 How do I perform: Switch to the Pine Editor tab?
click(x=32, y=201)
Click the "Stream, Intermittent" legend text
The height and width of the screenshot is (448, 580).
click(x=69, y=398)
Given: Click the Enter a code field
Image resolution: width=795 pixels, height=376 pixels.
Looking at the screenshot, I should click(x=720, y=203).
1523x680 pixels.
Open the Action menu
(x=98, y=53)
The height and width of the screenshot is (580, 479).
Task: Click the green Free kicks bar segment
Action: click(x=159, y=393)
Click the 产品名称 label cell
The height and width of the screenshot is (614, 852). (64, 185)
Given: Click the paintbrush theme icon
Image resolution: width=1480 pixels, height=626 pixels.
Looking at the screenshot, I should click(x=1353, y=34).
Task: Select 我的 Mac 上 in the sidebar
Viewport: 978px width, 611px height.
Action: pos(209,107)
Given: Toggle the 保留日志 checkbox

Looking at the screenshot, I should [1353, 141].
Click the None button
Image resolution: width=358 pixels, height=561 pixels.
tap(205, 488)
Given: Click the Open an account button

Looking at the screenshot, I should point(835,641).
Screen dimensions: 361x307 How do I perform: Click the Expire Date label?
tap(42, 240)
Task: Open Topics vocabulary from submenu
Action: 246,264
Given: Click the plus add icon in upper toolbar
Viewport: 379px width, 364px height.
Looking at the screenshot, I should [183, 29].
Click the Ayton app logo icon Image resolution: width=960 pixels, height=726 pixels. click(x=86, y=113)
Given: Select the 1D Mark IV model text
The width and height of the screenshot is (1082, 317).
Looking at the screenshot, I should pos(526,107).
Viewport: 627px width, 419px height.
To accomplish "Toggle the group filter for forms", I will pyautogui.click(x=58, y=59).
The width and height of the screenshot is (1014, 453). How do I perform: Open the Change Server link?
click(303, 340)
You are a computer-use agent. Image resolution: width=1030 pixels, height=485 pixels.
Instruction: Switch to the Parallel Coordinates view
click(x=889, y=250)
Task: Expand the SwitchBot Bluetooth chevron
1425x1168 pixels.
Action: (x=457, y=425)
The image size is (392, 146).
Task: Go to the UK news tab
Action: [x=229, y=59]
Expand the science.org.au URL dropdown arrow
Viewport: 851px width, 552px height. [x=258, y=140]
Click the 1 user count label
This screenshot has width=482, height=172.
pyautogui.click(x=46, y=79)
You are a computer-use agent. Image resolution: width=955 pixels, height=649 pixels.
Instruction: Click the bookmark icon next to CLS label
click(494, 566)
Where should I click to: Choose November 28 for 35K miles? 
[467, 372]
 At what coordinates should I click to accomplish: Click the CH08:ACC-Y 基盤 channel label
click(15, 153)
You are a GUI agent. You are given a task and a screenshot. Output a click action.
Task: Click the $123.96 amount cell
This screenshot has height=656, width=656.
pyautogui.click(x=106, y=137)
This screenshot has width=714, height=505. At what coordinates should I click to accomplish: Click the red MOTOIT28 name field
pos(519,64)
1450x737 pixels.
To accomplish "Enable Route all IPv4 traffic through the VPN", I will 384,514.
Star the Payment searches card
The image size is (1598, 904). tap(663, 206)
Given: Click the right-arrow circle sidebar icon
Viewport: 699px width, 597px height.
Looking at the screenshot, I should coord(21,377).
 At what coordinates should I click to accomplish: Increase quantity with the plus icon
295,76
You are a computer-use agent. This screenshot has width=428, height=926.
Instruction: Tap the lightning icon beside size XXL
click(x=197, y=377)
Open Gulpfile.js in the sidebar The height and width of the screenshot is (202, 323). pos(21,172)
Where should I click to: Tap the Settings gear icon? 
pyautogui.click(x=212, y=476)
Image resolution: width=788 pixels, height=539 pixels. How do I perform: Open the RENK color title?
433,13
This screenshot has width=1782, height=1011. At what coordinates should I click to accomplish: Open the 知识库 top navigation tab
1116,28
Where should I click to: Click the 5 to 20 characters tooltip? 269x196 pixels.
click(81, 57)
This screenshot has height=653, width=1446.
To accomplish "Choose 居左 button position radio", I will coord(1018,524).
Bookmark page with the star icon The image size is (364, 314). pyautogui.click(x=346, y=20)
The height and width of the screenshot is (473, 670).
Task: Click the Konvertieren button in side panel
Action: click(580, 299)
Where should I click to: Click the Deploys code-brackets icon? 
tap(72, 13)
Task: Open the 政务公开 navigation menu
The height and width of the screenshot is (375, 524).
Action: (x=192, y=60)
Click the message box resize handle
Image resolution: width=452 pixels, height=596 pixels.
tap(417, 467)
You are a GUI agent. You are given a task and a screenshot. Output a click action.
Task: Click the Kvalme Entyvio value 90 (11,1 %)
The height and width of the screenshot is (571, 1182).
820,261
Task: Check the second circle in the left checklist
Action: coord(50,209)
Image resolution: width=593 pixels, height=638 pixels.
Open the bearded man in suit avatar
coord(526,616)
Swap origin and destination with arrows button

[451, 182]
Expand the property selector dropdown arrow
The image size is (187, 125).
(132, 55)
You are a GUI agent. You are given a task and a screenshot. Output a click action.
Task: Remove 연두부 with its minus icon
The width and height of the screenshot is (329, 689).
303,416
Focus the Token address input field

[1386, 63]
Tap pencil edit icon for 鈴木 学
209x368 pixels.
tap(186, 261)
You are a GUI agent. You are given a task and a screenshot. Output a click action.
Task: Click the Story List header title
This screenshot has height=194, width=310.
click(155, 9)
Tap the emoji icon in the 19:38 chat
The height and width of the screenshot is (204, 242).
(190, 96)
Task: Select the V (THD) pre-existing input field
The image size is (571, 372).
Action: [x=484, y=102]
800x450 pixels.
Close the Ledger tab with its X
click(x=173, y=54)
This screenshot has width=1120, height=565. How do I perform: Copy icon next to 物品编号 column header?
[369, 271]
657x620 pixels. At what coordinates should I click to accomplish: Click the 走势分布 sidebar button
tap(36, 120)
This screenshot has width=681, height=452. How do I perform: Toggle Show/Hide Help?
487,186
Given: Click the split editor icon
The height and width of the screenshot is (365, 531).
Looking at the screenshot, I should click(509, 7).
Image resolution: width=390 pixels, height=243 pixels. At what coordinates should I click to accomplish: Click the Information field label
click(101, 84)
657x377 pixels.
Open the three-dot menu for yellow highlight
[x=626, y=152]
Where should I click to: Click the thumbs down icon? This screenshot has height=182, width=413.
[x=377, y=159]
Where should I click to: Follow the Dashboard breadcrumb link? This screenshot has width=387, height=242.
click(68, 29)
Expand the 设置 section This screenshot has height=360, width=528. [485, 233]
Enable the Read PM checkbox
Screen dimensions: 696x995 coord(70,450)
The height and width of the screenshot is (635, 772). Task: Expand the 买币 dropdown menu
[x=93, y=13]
========================
Brief
Transcribe only the lines from the beginning of the entries to the line with "Given: Click the paintbrush theme icon", inclusive, exactly as written.

Result of the task
 How do I perform: Switch to the Pine Editor tab?
click(x=32, y=201)
Click the "Stream, Intermittent" legend text
The height and width of the screenshot is (448, 580).
click(x=69, y=398)
Given: Click the Enter a code field
Image resolution: width=795 pixels, height=376 pixels.
Looking at the screenshot, I should click(x=720, y=203).
1523x680 pixels.
Open the Action menu
(x=98, y=53)
The height and width of the screenshot is (580, 479).
Task: Click the green Free kicks bar segment
Action: click(x=159, y=393)
Click the 产品名称 label cell
The height and width of the screenshot is (614, 852). (64, 185)
Given: Click the paintbrush theme icon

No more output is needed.